Welk signaal geven wij hiermee af aan de jonge generatie Nederlanders? We nemen met deze plannen namelijk een hypotheek op hun toekomst. Wat vertellen ouders hun kinderen die binnenkort in de onderwijs “waaier” van Nederland zullen instromen? Of aan de jongeren die daar net uitstromen en hun bijdrage willen leveren aan innovatieve oplossingen, een duurzame economie en een brede welvaart – kortom de toekomst van Nederland? Wat doet dit met jonge hardwerkende wetenschappelijk medewerkers die onlangs nog beloofd is dat er meer rust en ruimte in het systeem zou komen om te doen waarvoor zij zijn aangesteld?
Rechtsomkeert
Een veel gehoord argument is dat de vette jaren van het vorige kabinet nu eenmaal voorbij zijn. Voor het wetenschappelijk onderwijs en onderzoek zijn die vette jaren er echter nooit gekomen. Ik kan hier nog eens uiteenzetten hoe het financieringsmodel van de Nederlandse universiteiten zowel in systematiek als in bijbehorende budgetten tekortschiet, maar dat is in 2021 al grondig gedaan in een rapport opgesteld door adviesbureau PwC in opdracht van het ministerie van OCW. Hun belangrijkste conclusie toen was dat de wetenschap meer dan een miljard per jaar tekortkwam om haar taken naar behoren te kunnen uitvoeren. Met als gevolg een alsmaar oplopende werkdruk en een vrijwel verdampte ruimte om ongebonden onderzoek te doen. Ook de KNAW heeft meermaals gepleit voor meer ruimte voor ongebonden onderzoek, onderzoek gericht op het verleggen van de grenzen van onze wetenschappelijke kennis.
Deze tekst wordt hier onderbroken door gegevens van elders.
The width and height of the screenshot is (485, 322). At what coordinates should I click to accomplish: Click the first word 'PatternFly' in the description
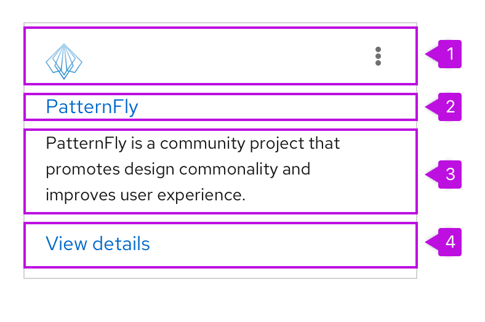[86, 144]
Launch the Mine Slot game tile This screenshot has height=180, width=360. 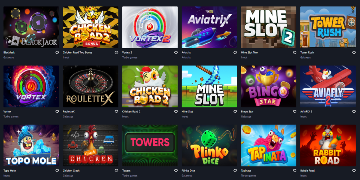[209, 86]
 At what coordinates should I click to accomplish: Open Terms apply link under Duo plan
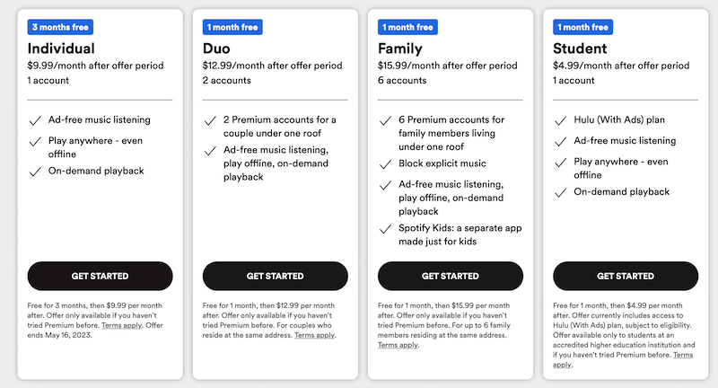pos(315,335)
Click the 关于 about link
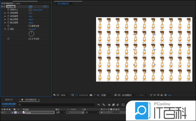The height and width of the screenshot is (121, 196). (x=45, y=6)
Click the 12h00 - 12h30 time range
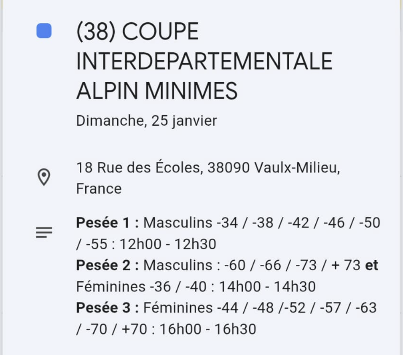Screen dimensions: 403x355 168,244
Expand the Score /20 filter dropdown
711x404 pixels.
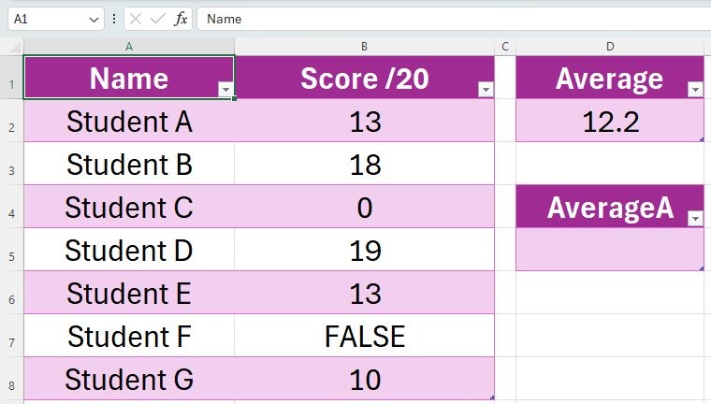485,89
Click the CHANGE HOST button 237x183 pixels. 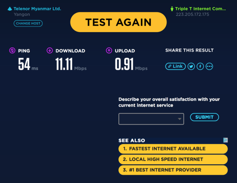coord(28,23)
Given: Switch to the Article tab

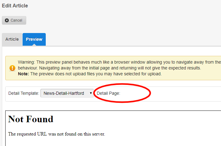Looking at the screenshot, I should (x=12, y=40).
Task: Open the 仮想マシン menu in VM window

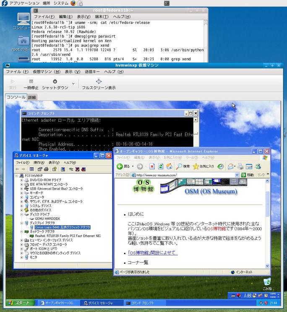Action: coord(42,72)
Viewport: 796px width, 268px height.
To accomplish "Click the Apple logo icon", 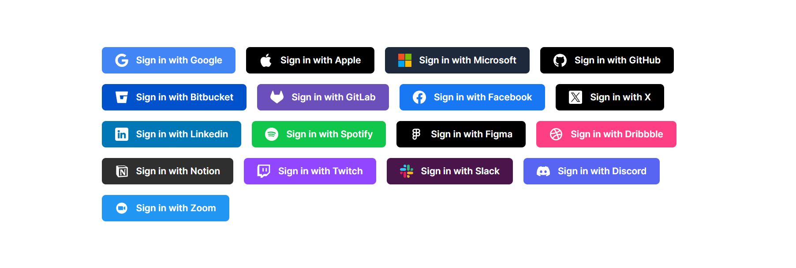I will 266,60.
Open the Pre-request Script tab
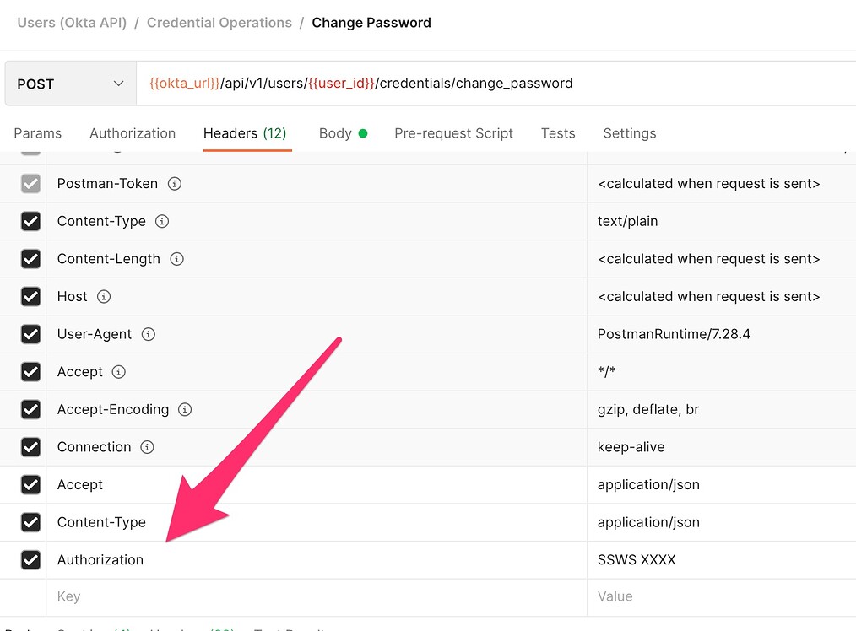Screen dimensions: 856x631 tap(453, 133)
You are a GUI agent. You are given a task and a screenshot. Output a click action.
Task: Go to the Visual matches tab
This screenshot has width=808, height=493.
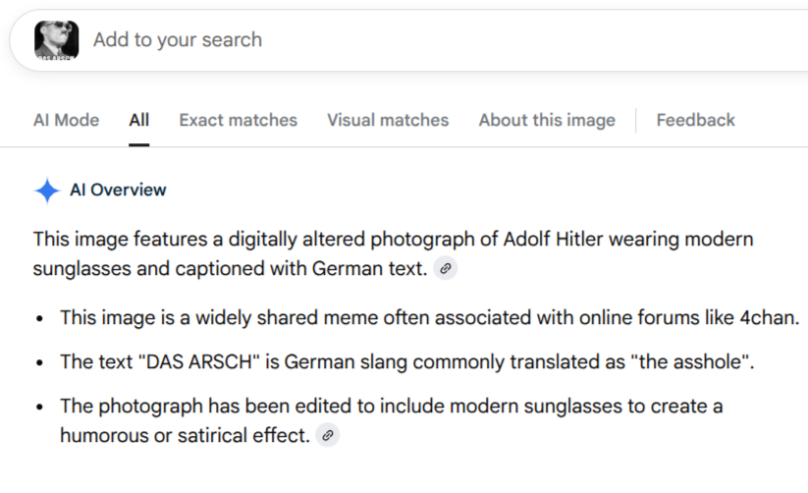pyautogui.click(x=388, y=120)
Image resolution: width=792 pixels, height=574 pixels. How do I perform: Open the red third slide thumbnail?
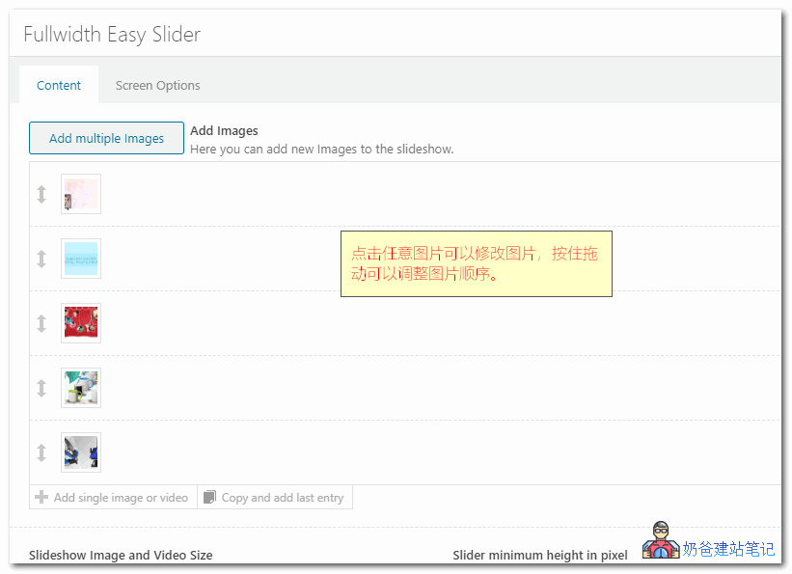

Een belangrijke indicator is ook de “Lissabon-doelstelling" waarin de Europese landen hebben afgesproken om 3% van het bbp aan onderzoek en innovatie te besteden zodat Europa in de toekomst competitief kan blijven. Zie ook het onlangs uitgebrachte rapport van Mario Draghi. Anders dan ons omringende landen kwam Nederland de afgelopen jaren nooit in de buurt van dit percentage - overigens een verantwoordelijkheid van de overheid en de private sector samen.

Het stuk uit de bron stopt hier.